Exercise brief: Collect every line of the records that contains the string "icon", matching uppercase and lowercase exactly, and copy each of those lines.

>> Begin Records provided

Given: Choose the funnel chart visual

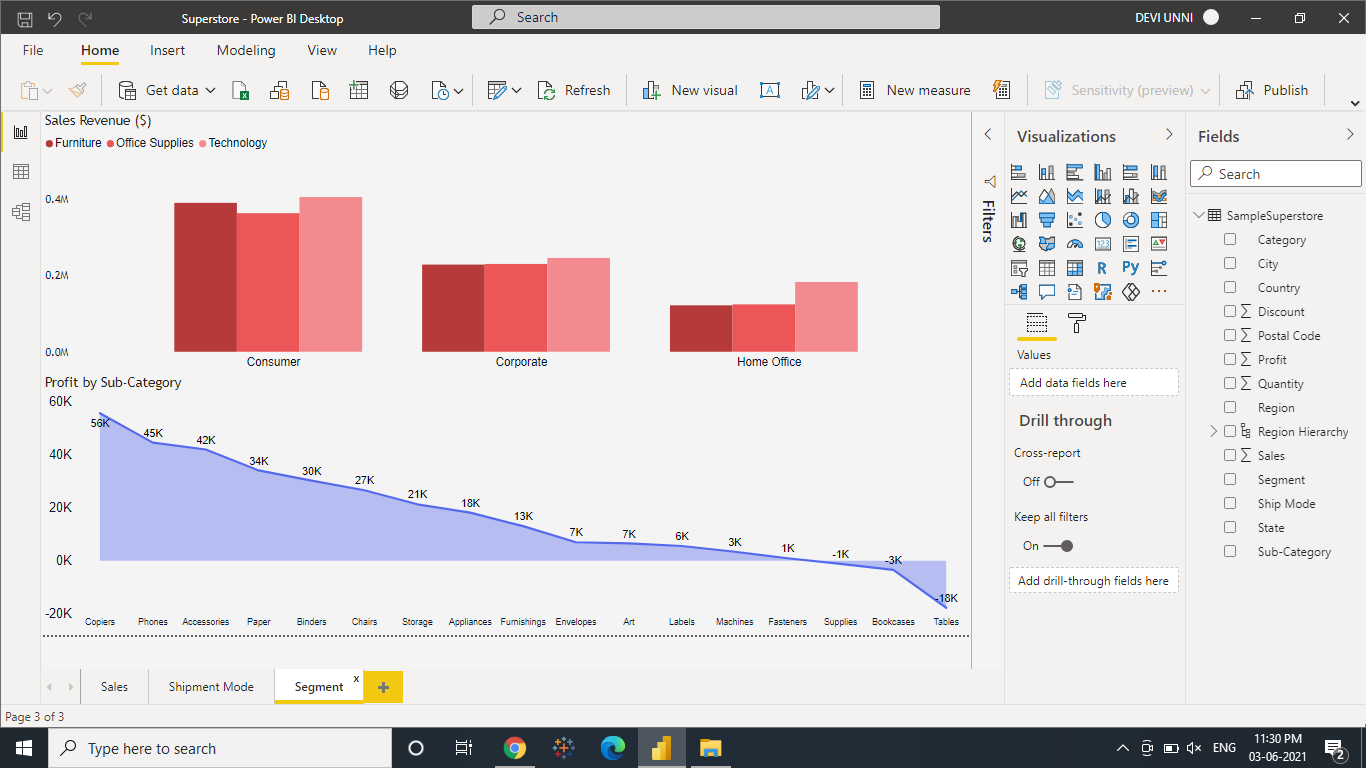Looking at the screenshot, I should 1046,219.
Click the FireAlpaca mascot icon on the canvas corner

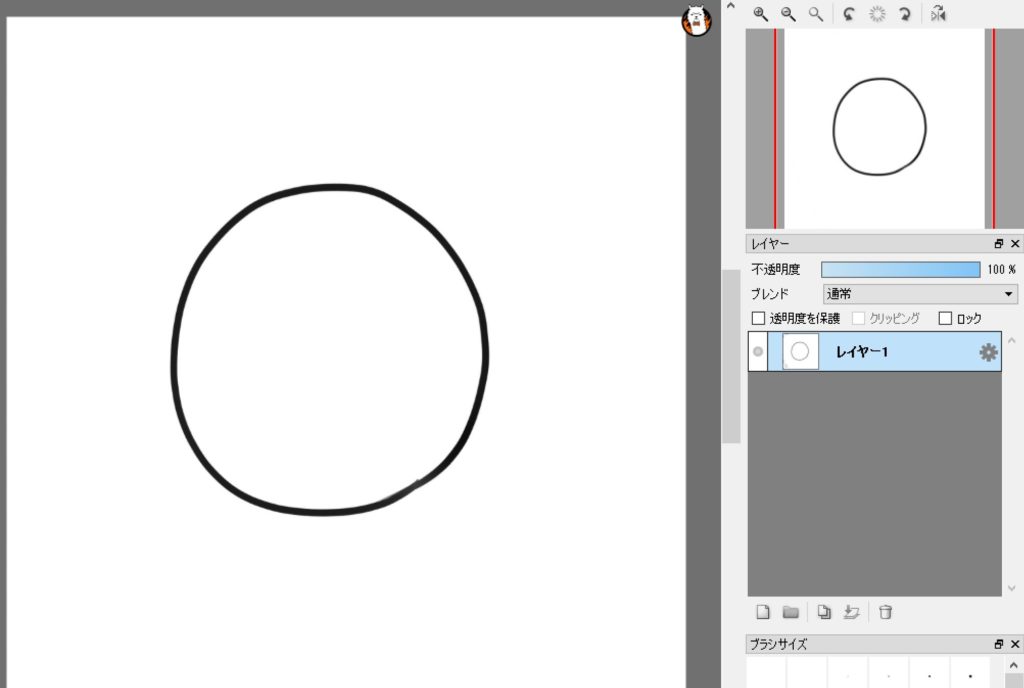(696, 21)
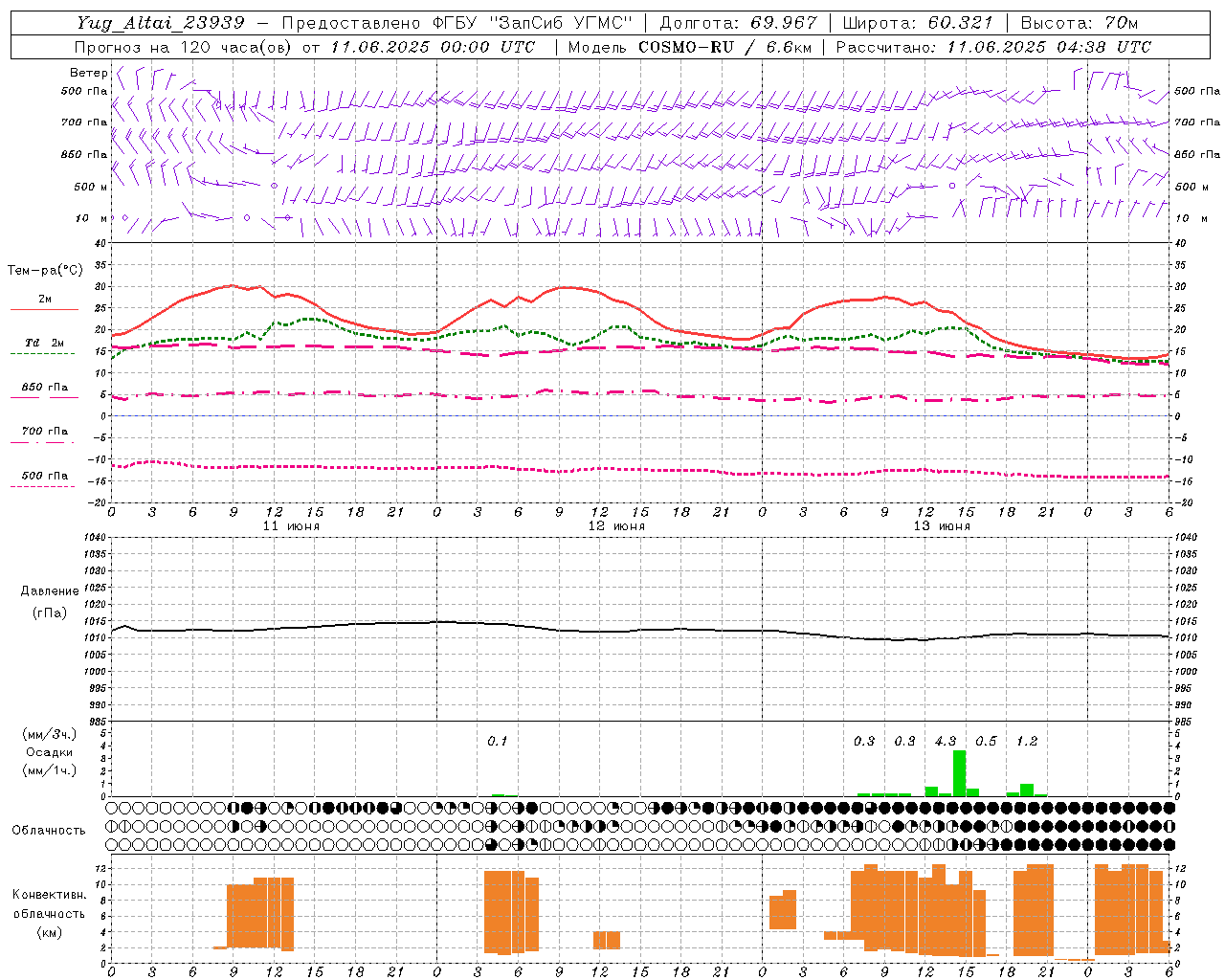Click the tallest green precipitation bar

959,773
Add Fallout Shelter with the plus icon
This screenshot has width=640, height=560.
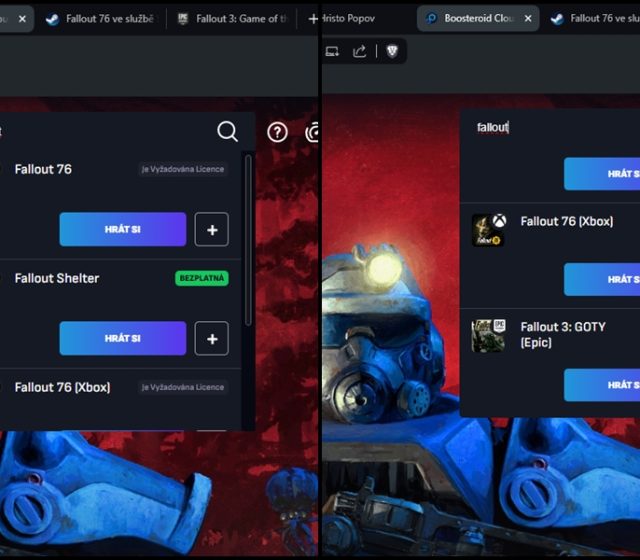tap(211, 338)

>> End Records provided

The output:
Click the FireAlpaca mascot icon on the canvas corner
Add Fallout Shelter with the plus icon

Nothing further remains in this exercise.